FIG. 3 is a schematic diagram of an embodiment of a three-layer SVC encoder 300. As understood by one of ordinary skill in the art, the three-layer SVC encoder 300 is a logical extension of the two-layer SVC encoder 100. The three-layer SVC encoder 300 comprises a base layer encoder 310, a first inter-layer predictor 320, a first enhancement layer encoder 330, a second inter-layer predictor 340, and a second enhancement layer encoder 350 configured as shown in FIG. 3. The base layer encoder 310 may be configured as the base layer encoder 110 in FIG. 1. Similarly, the first inter-layer predictor 320 and the second inter-layer predictor 340 may be configured as the inter-layer predictor 120 in FIG. 1. That is, the inter-layer predictors 320 and 340 may comprise deblocking filters. The first enhancement layer encoder 330 may be configured the same as the enhancement layer encoder 130 with one difference being that the output of a buffer (which is similar to buffer 157) may be fed into the second inter-layer predictor 340. The output of the second inter-layer predictor 340 may be accounted for in generating prediction blocks in the second enhancement layer encoder 350.

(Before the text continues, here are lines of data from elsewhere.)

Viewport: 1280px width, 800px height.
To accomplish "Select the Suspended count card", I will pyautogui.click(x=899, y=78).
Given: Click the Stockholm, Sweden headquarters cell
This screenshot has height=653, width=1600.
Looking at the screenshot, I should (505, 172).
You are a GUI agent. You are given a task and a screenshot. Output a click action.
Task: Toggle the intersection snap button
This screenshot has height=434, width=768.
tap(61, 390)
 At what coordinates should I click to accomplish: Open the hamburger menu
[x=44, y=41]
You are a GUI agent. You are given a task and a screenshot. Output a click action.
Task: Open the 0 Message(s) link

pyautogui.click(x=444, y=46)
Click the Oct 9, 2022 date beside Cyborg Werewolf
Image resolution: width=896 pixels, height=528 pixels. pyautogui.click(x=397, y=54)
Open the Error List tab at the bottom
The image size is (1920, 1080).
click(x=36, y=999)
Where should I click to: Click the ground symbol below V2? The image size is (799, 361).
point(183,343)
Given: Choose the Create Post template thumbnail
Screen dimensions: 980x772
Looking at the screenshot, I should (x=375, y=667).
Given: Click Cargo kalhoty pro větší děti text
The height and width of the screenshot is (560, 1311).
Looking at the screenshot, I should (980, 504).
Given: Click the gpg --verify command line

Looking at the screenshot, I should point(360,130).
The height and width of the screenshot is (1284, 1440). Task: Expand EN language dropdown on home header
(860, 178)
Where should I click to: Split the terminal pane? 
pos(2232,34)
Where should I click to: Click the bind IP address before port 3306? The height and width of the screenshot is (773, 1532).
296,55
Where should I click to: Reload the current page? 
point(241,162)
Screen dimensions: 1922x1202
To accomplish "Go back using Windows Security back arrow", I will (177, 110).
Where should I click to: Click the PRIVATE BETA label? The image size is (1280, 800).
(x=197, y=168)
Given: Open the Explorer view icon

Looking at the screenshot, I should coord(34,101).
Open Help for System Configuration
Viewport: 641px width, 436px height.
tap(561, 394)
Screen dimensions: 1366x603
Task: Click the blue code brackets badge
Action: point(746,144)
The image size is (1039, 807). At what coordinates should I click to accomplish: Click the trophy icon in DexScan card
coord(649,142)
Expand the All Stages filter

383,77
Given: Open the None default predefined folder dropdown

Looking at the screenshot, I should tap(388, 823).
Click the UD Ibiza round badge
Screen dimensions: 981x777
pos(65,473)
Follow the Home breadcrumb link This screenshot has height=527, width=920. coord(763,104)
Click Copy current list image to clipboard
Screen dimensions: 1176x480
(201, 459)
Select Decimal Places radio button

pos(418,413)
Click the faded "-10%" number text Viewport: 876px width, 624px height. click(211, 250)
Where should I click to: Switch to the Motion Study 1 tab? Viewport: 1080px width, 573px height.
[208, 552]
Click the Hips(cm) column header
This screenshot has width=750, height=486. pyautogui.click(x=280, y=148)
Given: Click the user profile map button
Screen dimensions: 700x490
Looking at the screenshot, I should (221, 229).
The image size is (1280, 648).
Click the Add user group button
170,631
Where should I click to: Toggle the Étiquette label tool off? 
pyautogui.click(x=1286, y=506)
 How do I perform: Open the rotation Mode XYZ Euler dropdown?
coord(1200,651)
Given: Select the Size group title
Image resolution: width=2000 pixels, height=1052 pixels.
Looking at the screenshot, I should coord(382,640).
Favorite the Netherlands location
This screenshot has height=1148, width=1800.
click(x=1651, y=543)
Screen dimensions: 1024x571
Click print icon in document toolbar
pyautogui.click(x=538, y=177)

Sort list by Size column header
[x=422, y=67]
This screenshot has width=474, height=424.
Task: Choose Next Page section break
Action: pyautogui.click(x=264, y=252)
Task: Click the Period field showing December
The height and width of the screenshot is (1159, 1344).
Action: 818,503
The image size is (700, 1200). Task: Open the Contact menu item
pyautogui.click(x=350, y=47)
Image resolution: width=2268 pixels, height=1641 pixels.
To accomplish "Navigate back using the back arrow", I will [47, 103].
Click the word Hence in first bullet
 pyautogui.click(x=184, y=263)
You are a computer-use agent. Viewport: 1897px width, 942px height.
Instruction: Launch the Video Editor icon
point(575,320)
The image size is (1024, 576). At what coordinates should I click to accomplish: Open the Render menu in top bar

As shown in FIG. 3, the base layer encoder 310 may be configured to receive a low resolution video signal, the first enhancement layer encoder 320 may be configured to receive a medium resolution video signal, and the second enhancement layer encoder 330 may be configured to receive a high resolution video signal. The medium and low resolution video signal may be downsampled versions of the high resolution video signal. The three-layer SVC encoder 300 may be configured to implement the three-layer scenarios in Table 3. For example, the low resolution signal may be QHD resolution, the medium resolution signal may be standard definition resolution, and the high resolution signal may be HD resolution.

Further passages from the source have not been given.